Chemo Round 24
I realize that it's been almost a week since I embarked on Chemo Round 24 and, for the delay in reporting back to you, I apologize. It was a heck of a week and a round of chemo to remember.
I was going to mess with you all and say it was the toughest round ever, etc., but since I was already remiss in updating the blog, I figured I wouldn't pull a trick like that.
Chemo Round 24 was the best round ever, actually. I know I said that last time, but Round 23 could never compare to Round 24. Get this -- I actually went out into the world on Tuesday, and Wednesday, and Thursday. I was back to work with a full day in the office on Friday. I had a conference call on Thursday. I made flyers for The WunderGlo Foundation's upcoming event at Duke on Wednesday. I ate like a champion on all days. And that Monday night grossness I usually feel was completely, utterly gone.
What could account for my good fortune? For one, I told Dr. Lenz about the Monday night blues and he decided to double a couple of my premeds. That worked like a charm. Also, it's been a little over two months since my surgery and I'm getting stronger. Also, I've been cleared to work out and I've been working out, so I'm really getting stronger.
No matter how many more rounds of chemo I've got left to go, I'm feeling excellent about all of them. To be a fully functional human being during the entirety of a chemo week is a dream, and I lived the dream this week.
Speaking of dreams, I also achieved one of them this week. Will and I closed escrow and got the keys to our first house. It's not just a "first house" either: it literally fulfilled a goal of mine that I've had since childhood. Being a born and bred Angeleno, naturally I dreamed of having a fancy house in the Hollywood Hills. It would be a symbol of success but not just mine: my family's success.
You see, 99 years ago my great-grandmother walked into this country from Mexico with nothing but her brother's clothes on her back (this was during the Mexican Revolutionary War, and word on the street was that any woman not accompanied by a man would be picked off and raped by soldiers, so she tried her best to not look like a woman). She lived 90 years, had 14 children, outlived 3 husbands, and had a remarkable life marked by strength, love, and grit. My grandma was even tougher and grittier: raising three children, working her whole life, and enduring various surgeries that, like me, had her belly cut open (not as wide as mine was cut open) and her bowel resected and moved around.

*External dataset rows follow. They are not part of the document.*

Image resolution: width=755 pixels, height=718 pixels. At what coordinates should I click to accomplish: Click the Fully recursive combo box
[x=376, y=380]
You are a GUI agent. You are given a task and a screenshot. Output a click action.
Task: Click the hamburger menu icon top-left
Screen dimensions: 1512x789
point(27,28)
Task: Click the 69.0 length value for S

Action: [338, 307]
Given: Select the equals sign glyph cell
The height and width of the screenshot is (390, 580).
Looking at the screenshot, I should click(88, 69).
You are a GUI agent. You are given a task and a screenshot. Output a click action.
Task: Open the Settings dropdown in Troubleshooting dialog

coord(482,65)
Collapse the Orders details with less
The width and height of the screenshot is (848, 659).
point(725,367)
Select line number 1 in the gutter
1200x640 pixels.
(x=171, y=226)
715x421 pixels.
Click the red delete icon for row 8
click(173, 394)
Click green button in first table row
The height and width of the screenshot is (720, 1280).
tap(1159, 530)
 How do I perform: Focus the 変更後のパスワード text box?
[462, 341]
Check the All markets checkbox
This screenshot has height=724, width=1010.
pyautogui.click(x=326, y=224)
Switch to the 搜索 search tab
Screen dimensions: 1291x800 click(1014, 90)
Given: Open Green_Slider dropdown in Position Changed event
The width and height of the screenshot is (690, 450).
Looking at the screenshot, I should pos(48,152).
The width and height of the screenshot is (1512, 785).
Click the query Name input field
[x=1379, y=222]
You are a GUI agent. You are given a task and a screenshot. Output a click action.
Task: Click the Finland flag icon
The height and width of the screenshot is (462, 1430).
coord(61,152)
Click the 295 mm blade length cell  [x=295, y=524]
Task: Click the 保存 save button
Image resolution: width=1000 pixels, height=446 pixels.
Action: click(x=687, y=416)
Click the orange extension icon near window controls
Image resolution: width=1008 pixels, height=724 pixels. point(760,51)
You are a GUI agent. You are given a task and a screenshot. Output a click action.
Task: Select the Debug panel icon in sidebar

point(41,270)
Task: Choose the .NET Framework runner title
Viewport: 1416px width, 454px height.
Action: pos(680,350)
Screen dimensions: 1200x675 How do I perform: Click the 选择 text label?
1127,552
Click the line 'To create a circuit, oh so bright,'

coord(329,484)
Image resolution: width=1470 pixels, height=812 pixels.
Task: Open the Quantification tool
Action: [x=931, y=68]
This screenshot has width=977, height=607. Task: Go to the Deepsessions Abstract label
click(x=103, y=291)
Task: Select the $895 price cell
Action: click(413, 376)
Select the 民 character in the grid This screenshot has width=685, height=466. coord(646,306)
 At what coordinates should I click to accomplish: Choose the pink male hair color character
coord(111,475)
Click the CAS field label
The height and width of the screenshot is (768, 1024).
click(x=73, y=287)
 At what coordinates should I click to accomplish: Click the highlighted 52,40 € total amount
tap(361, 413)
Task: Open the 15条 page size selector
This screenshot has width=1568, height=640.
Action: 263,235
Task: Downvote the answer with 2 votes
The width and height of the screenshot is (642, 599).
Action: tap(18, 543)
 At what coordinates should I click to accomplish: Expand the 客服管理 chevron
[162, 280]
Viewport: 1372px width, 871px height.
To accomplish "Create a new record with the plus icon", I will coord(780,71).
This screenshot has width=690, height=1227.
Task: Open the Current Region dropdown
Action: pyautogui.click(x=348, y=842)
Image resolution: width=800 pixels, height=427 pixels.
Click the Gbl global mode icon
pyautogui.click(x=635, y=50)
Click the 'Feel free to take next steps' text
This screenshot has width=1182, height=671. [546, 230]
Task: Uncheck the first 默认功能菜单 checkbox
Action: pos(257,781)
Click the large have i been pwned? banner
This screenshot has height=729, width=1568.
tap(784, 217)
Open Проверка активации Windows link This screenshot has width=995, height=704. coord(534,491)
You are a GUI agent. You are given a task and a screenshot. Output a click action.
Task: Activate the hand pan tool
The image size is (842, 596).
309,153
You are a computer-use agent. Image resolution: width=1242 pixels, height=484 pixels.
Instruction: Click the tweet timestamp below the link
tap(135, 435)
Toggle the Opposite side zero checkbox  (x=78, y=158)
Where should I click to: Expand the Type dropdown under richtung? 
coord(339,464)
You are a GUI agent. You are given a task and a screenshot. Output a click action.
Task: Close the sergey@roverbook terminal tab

My mom rounded out the trio as the strongest, tougest, most persistent and most admirable person I know. She dedicated and still dedicates her life to helping me achieve every goal I can dream of: from teaching me how to read when I was 3 years old, being hell-bent on making sure I went to the best high school and college despite the immense financial burden it put on her and my dad's shoulders, to instilling nothing but confidence and love in me that forms the bedrock of who I am and how I see the world and my place in it.
My Mexican-American family came from meager beginnings: a 13-year old girl dressed as a boy who started her new life in New Mexico. 99 years later, her great-granddaughter lives in a beautiful house in the Hollywood Hills...while stomping on cancer's neck. It's the American Dream with a WunderGlo twist. I'm well aware that I'm living it, and I'm incredibly grateful for it.
Another thing I'm incredibly grateful for: CEA tumor markers falling and a solid CT scan that proves that my disease is a sitting duck, not moving a muscle or growing at all. "The cancer" is doing down, day by day. If it thinks I'm going to get soft with all this house and good fortune stuff, it's wrong. I'm still a stone cold killer, and that's not going ever to change.
Chemo Round 24 was sweet. And life is even sweeter.